TLS / HTTPS
Secure your Jean2 server with TLS using custom certificates.
TLS / HTTPS
Jean2 supports TLS out of the box. Set three environment variables in ~/.jean2/.env and restart — that's it.
Configuration
JEAN2_TLS_ENABLED=true
JEAN2_TLS_CERT_FILE=/path/to/cert.pem
JEAN2_TLS_KEY_FILE=/path/to/key.pem
| Variable | Description | Default |
|---|---|---|
JEAN2_TLS_ENABLED |
Enable TLS on the server | false |
JEAN2_TLS_CERT_FILE |
Path to the PEM-encoded certificate file | — |
JEAN2_TLS_KEY_FILE |
Path to the PEM-encoded private key file | — |
Connecting with a client
Once TLS is enabled, just change http to https when connecting. Same port, same everything else.
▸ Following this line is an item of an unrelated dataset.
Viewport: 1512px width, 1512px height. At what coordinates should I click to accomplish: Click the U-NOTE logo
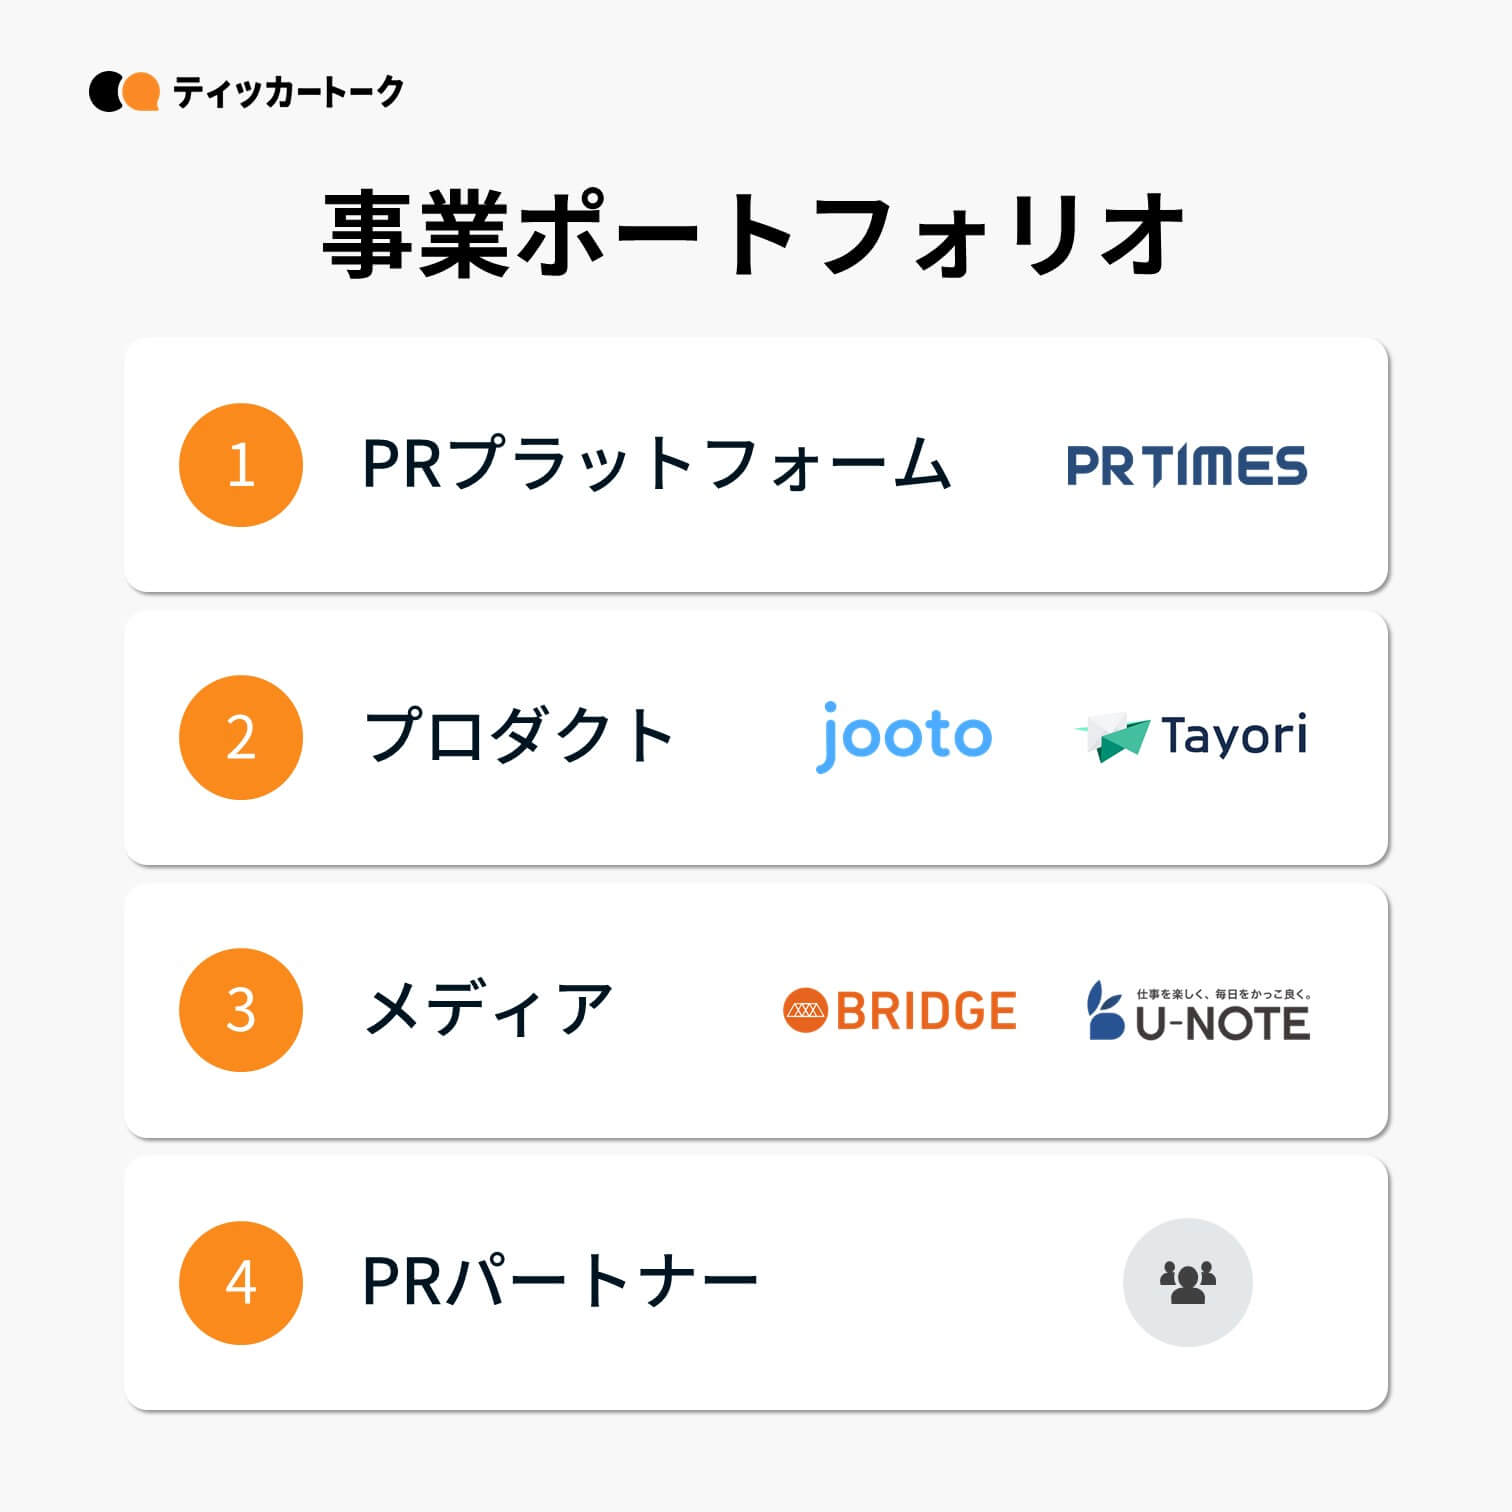[1199, 1011]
Desktop app: Enter https://100.x.x.x:8742 as the server URL.
Web client:
npx @jean2/client --server https://100.x.x.x:8742
The server redirects all HTTP traffic to HTTPS automatically.
Getting a certificate
If you have a domain pointed at your server, Let's Encrypt with Certbot is the easiest way to get a free trusted certificate:
sudo certbot certonly --standalone -d your-domain.com
Your cert and key will be at:
/etc/letsencrypt/live/your-domain.com/fullchain.pem/etc/letsencrypt/live/your-domain.com/privkey.pem
Self-signed certificates
For local development or internal networks, you can generate a self-signed certificate:
openssl req -x509 -newkey rsa:2048 -nodes \
-keyout key.pem -out cert.pem -days 365 \
-subj "/CN=localhost"
Clients will show a certificate warning for self-signed certs. Desktop apps may need the CA added to the system trust store, or you can accept the risk in the browser.